By simply introducing and mixing the arts into our lives more, we are engaging in not just the arts, but together. The arts acts as an aide and helps foster a community through creativity. By thinking creatively, we have the capabilities to make improvements and have positive interactions that impact our community. Artists and art organizations are an important resource in our path to build stronger connections. These art programs tend to help develop critical skills to function in our society. Skills you develop just to name a few are critical thinking, communication, social skills, focus, and discipline.
The impact of the arts in rural locations
Based off of the definition provided by the national endowment for the arts; “Rural” is defined as geographic areas encompassing all population, housing, and territory not included in an “urban” area. Something that we seem to not highlight is how the arts play a crucial role in rural locations. The NEA provided reports showing that Arkansas; Mississippi; New Hampshire; West Virginia; and Maine contributed between $2 billion and $3 billion in art programs to their economies in 2015. Arts organizations in rural communities provide the community with business opportunities and attractions. For example rural counties host an art event; this provides more in terms of scenic appeal, recreational activities, and general interests to tourists. Because of this,visitors and even locals seem to spend more time participating in these community activities. According to the national endowment for the arts (NEA), the arts nationally contributed $763.6 billion to the U.S. economy in 2015. The NEA also reports how 31% of the rural participants are willing to travel much farther than urban participants which are only at 19%. The art organizations that attract a non local audience, are raised higher than the urban organizations. As shown on the Arts and economic prosperity; Art and cultural events alone, contributed $764 billion to the economy in 2015, including a $21 billion international trade.
Promoting the arts in a community: multiple levels of marketing
It is clear that the arts thrive in community involvement, businesses, and organizations. It shows that those that work to promote and encourage the arts that they thrive in return. By attending these events and participating, we are creating a deeper sense of place for ourselves. According to a local museum director in a rural NH community, “In order to promote the arts, you must provide opportunities for community gathering.” Some opportunities are events, workshops, presentations, etc. Another typical way to promote is by spreading around the visuals and compelling texts throughout the community. All these ways of promoting and integrating are vital when projects are being co-created.
Creating an exhibit for rural audiences:
When it involves planning art associated events, directors take the concept process all the way into the little details. The title and theme/showcase concept has to connect without delay to surrounding communities ideals. The name and short description used in marketing has to suggest that there can be something the audience will really click with. If the community displays no interest in the description then it is much less probable to succeed. Therefore, it’s imperative you know your audience.

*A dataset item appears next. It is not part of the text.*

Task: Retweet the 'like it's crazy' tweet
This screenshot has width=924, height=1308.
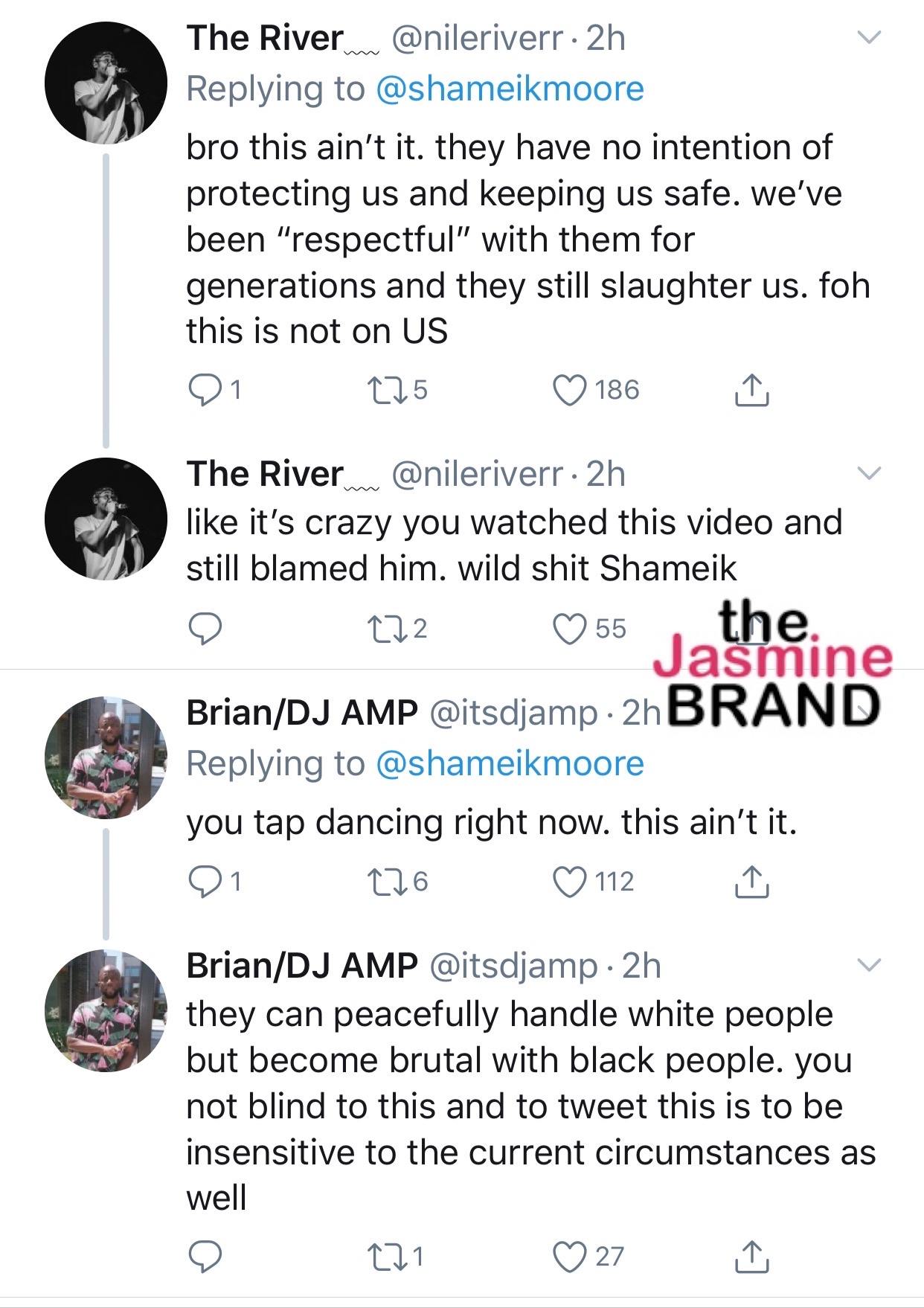Action: point(386,629)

When choosing formats for presentation for rural audiences, don’t forget what are the smoothest methods to inform the stories within the event/exhibit. Include all senses, all types of media and don’t forget to consider all learning patterns or styles.

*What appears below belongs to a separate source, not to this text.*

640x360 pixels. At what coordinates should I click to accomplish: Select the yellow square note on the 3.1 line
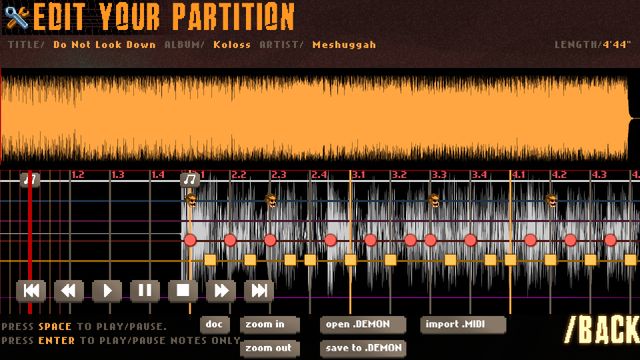point(350,260)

Connecting communities to content:
If you deliberately create a pathway through the physical experiences, even with tough or complex materials. A goal to keep in mind is that the director/ host of the event should establish a balance of statistics, experience, and proposal. My local museum director discusses how she likes visitors to feel that she planned what the exhibit can do for them. By doing so, the visitors can leave with inspiration, further research, things needed that they can participate in afterwards.
Individuals seem to use art to channel their creativity, but that creativity as I’ve said is all around us. Community and Art share a beautiful relationship thriving off of one another. This relationship is evident in the world we are in today, if you look around we have more artistic expressionism than ever. This rise as I’ve said is most evident in rural NH, where bringing people who are more spread out and keep to themselves is hard to do. Communities are showing that they are willing to change in order to create what truly defines a community versus a town.
“The Unique Challenges of Investigating Rural and Remote Communities.” Harnessing the Bohemian: Artists as Innovation Partners in Rural and Remote Communities, by PETER SKIPPINGTON, ANU Press, Australia, 2016, pp. 113–120. JSTOR, www.jstor.org/stable/j.ctt1q1crpj.13.